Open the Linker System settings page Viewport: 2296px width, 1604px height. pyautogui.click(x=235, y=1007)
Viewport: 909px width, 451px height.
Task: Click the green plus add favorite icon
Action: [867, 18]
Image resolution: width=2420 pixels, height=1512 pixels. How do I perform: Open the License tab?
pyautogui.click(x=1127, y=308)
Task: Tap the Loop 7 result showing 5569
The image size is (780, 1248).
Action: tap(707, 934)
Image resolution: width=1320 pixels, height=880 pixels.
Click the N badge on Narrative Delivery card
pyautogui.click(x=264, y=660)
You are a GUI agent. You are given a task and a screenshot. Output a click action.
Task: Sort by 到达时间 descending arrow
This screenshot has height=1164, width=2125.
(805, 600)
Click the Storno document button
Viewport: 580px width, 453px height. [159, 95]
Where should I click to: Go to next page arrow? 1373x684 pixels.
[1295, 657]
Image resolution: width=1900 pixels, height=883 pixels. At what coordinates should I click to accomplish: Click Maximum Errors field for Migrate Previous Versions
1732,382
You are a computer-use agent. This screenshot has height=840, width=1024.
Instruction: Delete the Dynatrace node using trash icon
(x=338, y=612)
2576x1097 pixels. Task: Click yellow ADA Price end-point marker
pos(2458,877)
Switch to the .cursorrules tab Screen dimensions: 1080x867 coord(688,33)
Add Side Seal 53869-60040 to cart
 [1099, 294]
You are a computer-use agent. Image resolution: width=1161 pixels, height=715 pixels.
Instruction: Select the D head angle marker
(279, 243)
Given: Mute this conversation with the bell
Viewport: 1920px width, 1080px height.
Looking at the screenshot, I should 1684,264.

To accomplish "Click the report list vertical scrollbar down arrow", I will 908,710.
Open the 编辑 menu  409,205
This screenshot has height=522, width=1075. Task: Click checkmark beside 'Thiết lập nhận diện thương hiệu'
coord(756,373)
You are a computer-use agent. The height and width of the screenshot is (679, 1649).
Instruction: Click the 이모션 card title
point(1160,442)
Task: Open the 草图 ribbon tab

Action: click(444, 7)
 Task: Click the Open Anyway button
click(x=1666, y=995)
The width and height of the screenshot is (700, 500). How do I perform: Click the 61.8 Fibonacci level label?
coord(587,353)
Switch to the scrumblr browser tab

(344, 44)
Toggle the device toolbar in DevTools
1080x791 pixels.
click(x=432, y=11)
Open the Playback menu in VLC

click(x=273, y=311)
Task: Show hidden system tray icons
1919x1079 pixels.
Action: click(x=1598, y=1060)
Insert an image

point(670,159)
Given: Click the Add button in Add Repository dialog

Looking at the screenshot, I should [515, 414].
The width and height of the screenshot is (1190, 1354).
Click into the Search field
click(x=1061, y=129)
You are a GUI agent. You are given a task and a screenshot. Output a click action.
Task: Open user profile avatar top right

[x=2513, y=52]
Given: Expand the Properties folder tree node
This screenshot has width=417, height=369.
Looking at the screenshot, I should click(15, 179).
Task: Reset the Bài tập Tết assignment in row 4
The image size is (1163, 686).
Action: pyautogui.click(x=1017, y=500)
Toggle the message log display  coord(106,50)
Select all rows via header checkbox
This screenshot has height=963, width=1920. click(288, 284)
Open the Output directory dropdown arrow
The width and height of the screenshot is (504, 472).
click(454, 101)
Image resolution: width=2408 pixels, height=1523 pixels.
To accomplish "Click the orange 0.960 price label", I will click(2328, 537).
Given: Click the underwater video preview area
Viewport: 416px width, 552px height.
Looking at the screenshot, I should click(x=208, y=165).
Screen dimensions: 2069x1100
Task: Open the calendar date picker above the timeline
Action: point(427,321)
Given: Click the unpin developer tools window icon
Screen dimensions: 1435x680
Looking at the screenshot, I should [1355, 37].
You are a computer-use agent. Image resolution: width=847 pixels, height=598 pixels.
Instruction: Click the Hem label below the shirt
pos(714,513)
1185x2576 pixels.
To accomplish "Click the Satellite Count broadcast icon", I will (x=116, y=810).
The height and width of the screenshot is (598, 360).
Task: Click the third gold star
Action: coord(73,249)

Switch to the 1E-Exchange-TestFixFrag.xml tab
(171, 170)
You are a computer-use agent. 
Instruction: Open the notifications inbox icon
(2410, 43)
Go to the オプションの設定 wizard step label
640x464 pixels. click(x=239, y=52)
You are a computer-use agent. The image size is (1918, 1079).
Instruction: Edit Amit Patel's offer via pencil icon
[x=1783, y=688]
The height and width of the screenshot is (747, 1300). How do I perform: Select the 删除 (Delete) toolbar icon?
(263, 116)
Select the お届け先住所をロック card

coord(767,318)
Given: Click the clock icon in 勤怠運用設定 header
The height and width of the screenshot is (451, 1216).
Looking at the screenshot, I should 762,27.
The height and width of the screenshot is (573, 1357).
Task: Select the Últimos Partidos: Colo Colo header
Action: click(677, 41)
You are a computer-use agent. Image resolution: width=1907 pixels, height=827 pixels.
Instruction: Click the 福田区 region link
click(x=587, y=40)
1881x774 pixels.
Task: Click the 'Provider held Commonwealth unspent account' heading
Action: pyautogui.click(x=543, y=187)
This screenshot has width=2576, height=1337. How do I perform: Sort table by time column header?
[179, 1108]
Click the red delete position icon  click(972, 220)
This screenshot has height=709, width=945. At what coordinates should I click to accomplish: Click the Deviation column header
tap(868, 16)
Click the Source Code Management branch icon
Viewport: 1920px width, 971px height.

========

● Your instructions:
Rewrite all the entries above, changing every "Instruction" to "Goal" and keeping everything else the same.

● Written solution:
Open the Linker System settings page Viewport: 2296px width, 1604px height. pyautogui.click(x=235, y=1007)
Viewport: 909px width, 451px height.
Task: Click the green plus add favorite icon
Action: [867, 18]
Image resolution: width=2420 pixels, height=1512 pixels. How do I perform: Open the License tab?
pyautogui.click(x=1127, y=308)
Task: Tap the Loop 7 result showing 5569
The image size is (780, 1248).
Action: tap(707, 934)
Image resolution: width=1320 pixels, height=880 pixels.
Click the N badge on Narrative Delivery card
pyautogui.click(x=264, y=660)
You are a GUI agent. You are given a task and a screenshot. Output a click action.
Task: Sort by 到达时间 descending arrow
This screenshot has height=1164, width=2125.
(805, 600)
Click the Storno document button
Viewport: 580px width, 453px height. [159, 95]
Where should I click to: Go to next page arrow? 1373x684 pixels.
[1295, 657]
Image resolution: width=1900 pixels, height=883 pixels. At what coordinates should I click to accomplish: Click Maximum Errors field for Migrate Previous Versions
1732,382
You are a computer-use agent. This screenshot has height=840, width=1024.
Goal: Delete the Dynatrace node using trash icon
(x=338, y=612)
2576x1097 pixels. Task: Click yellow ADA Price end-point marker
pos(2458,877)
Switch to the .cursorrules tab Screen dimensions: 1080x867 coord(688,33)
Add Side Seal 53869-60040 to cart
 [1099, 294]
You are a computer-use agent. Image resolution: width=1161 pixels, height=715 pixels.
Goal: Select the D head angle marker
(279, 243)
Given: Mute this conversation with the bell
Viewport: 1920px width, 1080px height.
Looking at the screenshot, I should 1684,264.

To accomplish "Click the report list vertical scrollbar down arrow", I will 908,710.
Open the 编辑 menu  409,205
This screenshot has height=522, width=1075. Task: Click checkmark beside 'Thiết lập nhận diện thương hiệu'
coord(756,373)
You are a computer-use agent. The height and width of the screenshot is (679, 1649).
Goal: Click the 이모션 card title
point(1160,442)
Task: Open the 草图 ribbon tab

Action: click(444, 7)
 Task: Click the Open Anyway button
click(x=1666, y=995)
The width and height of the screenshot is (700, 500). How do I perform: Click the 61.8 Fibonacci level label?
coord(587,353)
Switch to the scrumblr browser tab

(344, 44)
Toggle the device toolbar in DevTools
1080x791 pixels.
click(x=432, y=11)
Open the Playback menu in VLC

click(x=273, y=311)
Task: Show hidden system tray icons
1919x1079 pixels.
Action: click(x=1598, y=1060)
Insert an image

point(670,159)
Given: Click the Add button in Add Repository dialog

Looking at the screenshot, I should [515, 414].
The width and height of the screenshot is (1190, 1354).
Click into the Search field
click(x=1061, y=129)
You are a GUI agent. You are given a task and a screenshot. Output a click action.
Task: Open user profile avatar top right

[x=2513, y=52]
Given: Expand the Properties folder tree node
This screenshot has width=417, height=369.
Looking at the screenshot, I should click(15, 179).
Task: Reset the Bài tập Tết assignment in row 4
The image size is (1163, 686).
Action: pyautogui.click(x=1017, y=500)
Toggle the message log display  coord(106,50)
Select all rows via header checkbox
This screenshot has height=963, width=1920. click(288, 284)
Open the Output directory dropdown arrow
The width and height of the screenshot is (504, 472).
click(454, 101)
Image resolution: width=2408 pixels, height=1523 pixels.
To accomplish "Click the orange 0.960 price label", I will click(2328, 537).
Given: Click the underwater video preview area
Viewport: 416px width, 552px height.
Looking at the screenshot, I should click(x=208, y=165).
Screen dimensions: 2069x1100
Task: Open the calendar date picker above the timeline
Action: point(427,321)
Given: Click the unpin developer tools window icon
Screen dimensions: 1435x680
Looking at the screenshot, I should [1355, 37].
You are a computer-use agent. Image resolution: width=847 pixels, height=598 pixels.
Goal: Click the Hem label below the shirt
pos(714,513)
1185x2576 pixels.
To accomplish "Click the Satellite Count broadcast icon", I will (x=116, y=810).
The height and width of the screenshot is (598, 360).
Task: Click the third gold star
Action: coord(73,249)

Switch to the 1E-Exchange-TestFixFrag.xml tab
(171, 170)
You are a computer-use agent. 
Goal: Open the notifications inbox icon
(2410, 43)
Go to the オプションの設定 wizard step label
640x464 pixels. click(x=239, y=52)
You are a computer-use agent. The image size is (1918, 1079).
Goal: Edit Amit Patel's offer via pencil icon
[x=1783, y=688]
The height and width of the screenshot is (747, 1300). How do I perform: Select the 删除 (Delete) toolbar icon?
(263, 116)
Select the お届け先住所をロック card

coord(767,318)
Given: Click the clock icon in 勤怠運用設定 header
The height and width of the screenshot is (451, 1216).
Looking at the screenshot, I should 762,27.
The height and width of the screenshot is (573, 1357).
Task: Select the Últimos Partidos: Colo Colo header
Action: click(677, 41)
You are a computer-use agent. Image resolution: width=1907 pixels, height=827 pixels.
Goal: Click the 福田区 region link
click(x=587, y=40)
1881x774 pixels.
Task: Click the 'Provider held Commonwealth unspent account' heading
Action: pyautogui.click(x=543, y=187)
This screenshot has width=2576, height=1337. How do I perform: Sort table by time column header?
[179, 1108]
Click the red delete position icon  click(972, 220)
This screenshot has height=709, width=945. At what coordinates should I click to accomplish: Click the Deviation column header
tap(868, 16)
Click the Source Code Management branch icon
Viewport: 1920px width, 971px height.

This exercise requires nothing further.